The Complications of Addiction
You have to admire that as much as James may have tried to make Sera out to be some kind of villain, she wasn’t utterly stripped of her humanity. She got pregnant young and with her being extroverted and James a bore, maybe even controlling, as seen by his relationship with Rose, she fell in with the wrong crowd. In many ways, the Rachel we know was on the path to becoming Sera and when you really think about that, it makes you realize how complicated addiction is.
At one time, this person was like everyone else but then life hit them. It hit them hard, fast, and unless the right people or some safety net exists, there is the temptation to find ways to survive the best you can. Thus sending you in a downward spiral where even the best of intentions, which James claims to have had, isn’t strong enough grip to pull you away from your troubles.
But with Sera, we saw it was possible. Took a long ass time, but it is possible and we got to interact with her. Which is what makes all these episodic games so intriguing. Like television shows, they take but an hour or so of your time but you get to explore not just the locations, but the minds of these people. Why did you do this, why don’t you do that, and while you can’t always bring them to your point of view, it is nice to say you at least got the opportunity to try.
Overall: Positive (Buy)
Especially in terms of what Before the Storm offers us. For whether you are someone who can relate to these people or not, while you must give props to TellTale Games for really making this storytelling format big in the modern age, arguably what they have since lost DONTNOD and Deck Nine have found and expanded on. Thus really crafting an emotional and frustrating, in a good way, experience. One which shows one of the few ways DLC benefits modern gamers and doesn’t just extend the contract of designers for another few weeks or months. All the while slicing up what can already be seen as expensive and keeping the price and requesting $10+ more dollars to get all the bells and whistles.

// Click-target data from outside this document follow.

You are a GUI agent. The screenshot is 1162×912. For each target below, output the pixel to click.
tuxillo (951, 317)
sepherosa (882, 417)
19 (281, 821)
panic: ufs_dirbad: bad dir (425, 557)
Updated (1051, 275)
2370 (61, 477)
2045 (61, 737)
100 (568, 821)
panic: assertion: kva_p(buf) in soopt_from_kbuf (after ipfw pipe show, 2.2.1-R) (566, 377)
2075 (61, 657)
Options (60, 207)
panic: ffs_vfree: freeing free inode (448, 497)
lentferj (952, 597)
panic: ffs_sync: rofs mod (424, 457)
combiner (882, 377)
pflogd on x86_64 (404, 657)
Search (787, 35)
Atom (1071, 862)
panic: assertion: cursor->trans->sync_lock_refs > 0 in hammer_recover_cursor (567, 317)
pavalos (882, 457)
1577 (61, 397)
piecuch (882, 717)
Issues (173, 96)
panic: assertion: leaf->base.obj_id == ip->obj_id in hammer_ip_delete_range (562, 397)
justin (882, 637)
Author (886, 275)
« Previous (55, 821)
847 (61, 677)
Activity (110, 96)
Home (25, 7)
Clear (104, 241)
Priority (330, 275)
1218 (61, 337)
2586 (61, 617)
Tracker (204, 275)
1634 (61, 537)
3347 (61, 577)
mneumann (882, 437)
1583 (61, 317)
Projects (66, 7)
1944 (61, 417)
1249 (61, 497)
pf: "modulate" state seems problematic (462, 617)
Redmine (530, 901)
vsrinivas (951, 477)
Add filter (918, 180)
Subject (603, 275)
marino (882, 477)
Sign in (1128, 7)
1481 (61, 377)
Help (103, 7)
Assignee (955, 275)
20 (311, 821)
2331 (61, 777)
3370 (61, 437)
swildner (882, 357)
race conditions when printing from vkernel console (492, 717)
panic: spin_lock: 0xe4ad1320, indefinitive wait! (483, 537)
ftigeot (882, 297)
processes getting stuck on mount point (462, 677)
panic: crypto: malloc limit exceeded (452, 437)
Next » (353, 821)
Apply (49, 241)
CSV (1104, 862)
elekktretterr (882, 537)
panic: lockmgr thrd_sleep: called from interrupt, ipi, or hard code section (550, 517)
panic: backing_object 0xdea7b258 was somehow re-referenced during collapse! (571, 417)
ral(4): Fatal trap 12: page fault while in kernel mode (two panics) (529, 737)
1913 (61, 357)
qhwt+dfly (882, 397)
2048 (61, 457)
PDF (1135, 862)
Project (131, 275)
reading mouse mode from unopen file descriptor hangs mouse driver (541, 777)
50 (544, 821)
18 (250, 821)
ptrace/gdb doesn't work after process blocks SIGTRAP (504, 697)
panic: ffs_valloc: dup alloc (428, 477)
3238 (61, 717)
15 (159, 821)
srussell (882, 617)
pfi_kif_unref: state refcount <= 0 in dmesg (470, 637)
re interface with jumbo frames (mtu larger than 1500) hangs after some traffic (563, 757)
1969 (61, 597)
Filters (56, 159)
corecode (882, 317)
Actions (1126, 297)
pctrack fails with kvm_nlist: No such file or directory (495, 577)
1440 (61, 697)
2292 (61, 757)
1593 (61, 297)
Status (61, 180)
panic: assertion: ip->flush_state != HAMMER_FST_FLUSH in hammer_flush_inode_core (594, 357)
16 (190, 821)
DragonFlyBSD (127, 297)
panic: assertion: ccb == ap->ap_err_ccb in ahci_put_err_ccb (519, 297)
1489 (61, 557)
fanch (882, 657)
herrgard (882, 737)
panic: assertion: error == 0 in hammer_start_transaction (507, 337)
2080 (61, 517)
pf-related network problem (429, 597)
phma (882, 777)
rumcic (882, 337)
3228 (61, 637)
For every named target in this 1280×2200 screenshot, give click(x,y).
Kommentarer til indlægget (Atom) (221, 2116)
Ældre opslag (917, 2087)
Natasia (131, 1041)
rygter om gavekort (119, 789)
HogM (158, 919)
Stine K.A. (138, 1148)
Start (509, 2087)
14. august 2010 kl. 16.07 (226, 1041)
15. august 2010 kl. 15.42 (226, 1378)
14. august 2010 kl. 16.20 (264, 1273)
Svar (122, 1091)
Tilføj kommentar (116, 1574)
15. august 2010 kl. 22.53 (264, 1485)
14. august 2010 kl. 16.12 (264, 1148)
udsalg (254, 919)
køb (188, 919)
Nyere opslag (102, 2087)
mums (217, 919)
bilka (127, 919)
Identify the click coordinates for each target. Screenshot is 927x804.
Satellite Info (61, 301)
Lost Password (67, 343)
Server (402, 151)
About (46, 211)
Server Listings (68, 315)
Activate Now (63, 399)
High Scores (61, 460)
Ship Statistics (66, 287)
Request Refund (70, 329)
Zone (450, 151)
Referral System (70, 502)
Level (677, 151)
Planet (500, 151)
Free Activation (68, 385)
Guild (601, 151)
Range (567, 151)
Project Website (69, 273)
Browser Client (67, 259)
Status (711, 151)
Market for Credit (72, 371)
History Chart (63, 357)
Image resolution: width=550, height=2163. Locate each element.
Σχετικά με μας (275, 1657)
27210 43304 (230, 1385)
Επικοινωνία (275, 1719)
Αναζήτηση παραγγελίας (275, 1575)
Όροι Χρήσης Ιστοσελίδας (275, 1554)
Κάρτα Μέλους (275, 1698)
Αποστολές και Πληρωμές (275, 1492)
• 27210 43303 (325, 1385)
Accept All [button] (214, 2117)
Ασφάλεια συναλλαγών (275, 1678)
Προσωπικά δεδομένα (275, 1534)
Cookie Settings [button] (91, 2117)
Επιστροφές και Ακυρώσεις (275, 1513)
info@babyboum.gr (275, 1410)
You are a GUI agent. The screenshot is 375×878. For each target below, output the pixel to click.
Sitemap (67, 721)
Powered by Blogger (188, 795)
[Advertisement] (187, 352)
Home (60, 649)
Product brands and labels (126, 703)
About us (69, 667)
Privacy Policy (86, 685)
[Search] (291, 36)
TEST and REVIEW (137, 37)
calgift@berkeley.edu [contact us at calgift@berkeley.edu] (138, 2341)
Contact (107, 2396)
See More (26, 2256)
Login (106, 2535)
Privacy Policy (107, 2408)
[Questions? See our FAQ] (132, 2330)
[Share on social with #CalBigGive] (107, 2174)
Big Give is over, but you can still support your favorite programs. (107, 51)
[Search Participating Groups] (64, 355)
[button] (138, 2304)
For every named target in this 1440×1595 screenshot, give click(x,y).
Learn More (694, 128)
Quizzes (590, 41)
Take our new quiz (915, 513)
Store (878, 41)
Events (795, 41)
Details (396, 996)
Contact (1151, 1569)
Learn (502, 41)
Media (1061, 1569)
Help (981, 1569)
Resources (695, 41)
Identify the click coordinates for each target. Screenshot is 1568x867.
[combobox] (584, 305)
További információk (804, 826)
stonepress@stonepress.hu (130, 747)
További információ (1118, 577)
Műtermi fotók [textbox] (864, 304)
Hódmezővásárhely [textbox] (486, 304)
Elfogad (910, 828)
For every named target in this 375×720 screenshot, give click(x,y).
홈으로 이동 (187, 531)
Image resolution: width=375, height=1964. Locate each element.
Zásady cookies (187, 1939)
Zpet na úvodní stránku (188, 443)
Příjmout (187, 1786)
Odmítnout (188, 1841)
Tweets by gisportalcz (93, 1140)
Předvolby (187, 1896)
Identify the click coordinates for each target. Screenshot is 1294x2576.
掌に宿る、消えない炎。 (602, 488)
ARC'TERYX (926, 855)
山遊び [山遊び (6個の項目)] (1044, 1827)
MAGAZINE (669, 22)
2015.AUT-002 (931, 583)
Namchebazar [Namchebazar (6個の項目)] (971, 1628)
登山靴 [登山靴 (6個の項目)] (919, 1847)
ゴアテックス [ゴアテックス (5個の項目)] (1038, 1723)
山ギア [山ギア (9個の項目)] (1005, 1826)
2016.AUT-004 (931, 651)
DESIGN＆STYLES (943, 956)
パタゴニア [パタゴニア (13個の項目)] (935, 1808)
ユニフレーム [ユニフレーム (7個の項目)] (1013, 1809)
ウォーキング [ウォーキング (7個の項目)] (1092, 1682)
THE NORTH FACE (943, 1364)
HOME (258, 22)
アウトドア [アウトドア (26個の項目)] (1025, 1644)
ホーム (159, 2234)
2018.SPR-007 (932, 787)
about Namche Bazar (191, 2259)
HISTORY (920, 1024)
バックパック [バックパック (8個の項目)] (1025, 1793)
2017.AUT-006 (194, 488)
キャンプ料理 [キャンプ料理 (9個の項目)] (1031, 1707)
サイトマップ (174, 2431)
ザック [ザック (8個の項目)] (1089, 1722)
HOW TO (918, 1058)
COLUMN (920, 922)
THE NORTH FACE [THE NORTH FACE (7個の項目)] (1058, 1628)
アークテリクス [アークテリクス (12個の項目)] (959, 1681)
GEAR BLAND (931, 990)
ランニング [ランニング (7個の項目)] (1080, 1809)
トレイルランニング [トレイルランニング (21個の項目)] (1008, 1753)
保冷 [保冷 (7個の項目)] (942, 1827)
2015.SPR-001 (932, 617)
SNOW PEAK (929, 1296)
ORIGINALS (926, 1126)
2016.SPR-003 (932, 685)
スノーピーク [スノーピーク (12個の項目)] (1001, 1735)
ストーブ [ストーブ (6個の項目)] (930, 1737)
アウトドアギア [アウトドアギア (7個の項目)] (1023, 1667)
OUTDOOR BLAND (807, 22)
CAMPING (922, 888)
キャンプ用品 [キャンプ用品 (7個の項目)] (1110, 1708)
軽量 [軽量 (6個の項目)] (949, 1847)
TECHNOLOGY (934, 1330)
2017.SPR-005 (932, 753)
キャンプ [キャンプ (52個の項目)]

But I digress, the reason you should buy Life Is Strange: Before The Storm is because the series remembers what video games are for: To be played, felt, and experienced. Not watched as you can see every last pore and have some overly complicated gameplay mechanics. What you are presented with is enough of a challenge to force you to use your brain, but not so much you are left wanting to rage quit. Also, while about three hours long, they are three hours well spent and depending on your lifestyle, could be the most stimulating, emotionally and/or mentally, three hours you have experienced in a long time.